Cambridge Analytica, aspirateur de données et stratège politique
Au coeur d'un scandale sur l'utilisation de données personnelles recueillies sur Facebook, Cambridge Analytica (CA) est une société privée de communication stratégique et d'analyse de données liée au Parti républicain américain.
Filiale de la société britannique de marketing Strategic Communication Laboratories (SCL), Cambridge Analytica (CA) dispose de bureaux à New York, Washington et Londres. Elle est dirigée par Alexander Nix, un quadra passé par la prestigieuse école d'Eton, la fabrique des élites au Royaume-Uni, et l'université de Manchester.
Les données, coeur de métier
"CA" fournit aux entreprises et aux mouvements politiques des stratégies et outils de communication clef en main basés sur l'analyse des données à grande échelle ("big data") et les nouvelles technologies.
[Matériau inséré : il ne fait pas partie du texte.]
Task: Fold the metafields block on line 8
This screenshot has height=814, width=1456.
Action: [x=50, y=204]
"Nous trouvons vos électeurs et les faisons passer à l'action", résume la société, expliquant compter parmi son personnel des chercheurs spécialisés dans l'analyse de données, mais aussi des experts politiques.
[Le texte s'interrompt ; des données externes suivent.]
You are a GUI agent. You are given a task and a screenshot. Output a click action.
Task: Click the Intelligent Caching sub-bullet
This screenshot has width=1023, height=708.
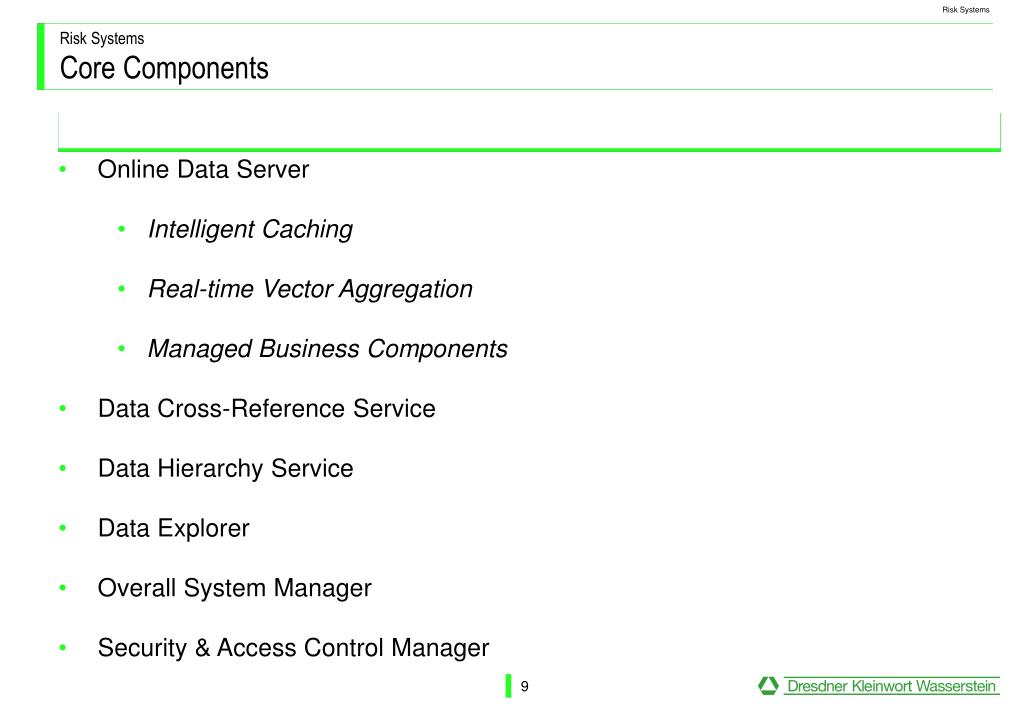coord(251,230)

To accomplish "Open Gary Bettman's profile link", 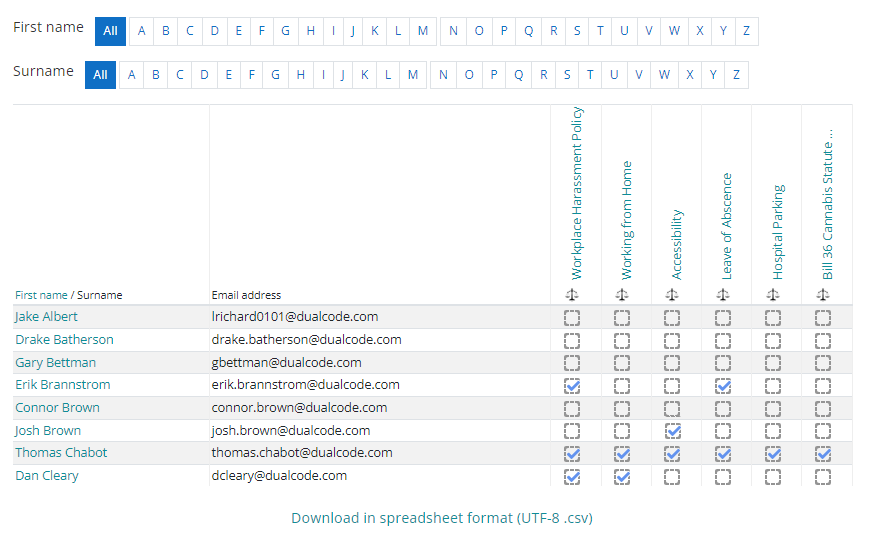I will 56,362.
Aux Etats-Unis, Cambridge Analytica affirme disposer d'informations "sur plus de 230 millions d'électeurs américains".
Les données constituant l'essence même son activité, l'entreprise "ne cesse d'en acquérir davantage", indiquait en 2017 Alexander Nix dans une interview au site TechCrunch. "Chaque jour, nous avons des équipes à la recherche de nouveaux groupes de données".
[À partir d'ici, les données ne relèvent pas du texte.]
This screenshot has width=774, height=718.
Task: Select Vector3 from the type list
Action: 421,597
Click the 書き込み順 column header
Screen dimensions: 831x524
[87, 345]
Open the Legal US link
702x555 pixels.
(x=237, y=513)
Clients: Trump et le reste du monde
L'entreprise a travaillé sur plusieurs campagnes politiques de par le monde, à commencer par celle du milliardaire américain Donald Trump dans la course à la Maison Blanche, en 2016.
"Nous avons conçu un algorithme qui a montré les grandes villes où il y avait la plus grande concentration d'électeurs à convaincre", avait expliqué Matt Oczkowski, un responsable de Cambridge Analytica.
L'examen de données a permis de générer des milliers messages différents, ciblant les électeurs en fonction de leurs profils sur les réseaux sociaux comme Facebook, Snapchat ou encore la radio Pandora.
Au Royaume-Uni, la presse britannique s'interroge sur le rôle joué par l'entreprise pendant la campagne pour le référendum sur la sortie de l'UE, en 2016, en raison notamment de contacts avec le mouvement pro-Brexit Leave.EU. Mais selon Alexander Nix, "CA" n'a "pas travaillé sur le Brexit".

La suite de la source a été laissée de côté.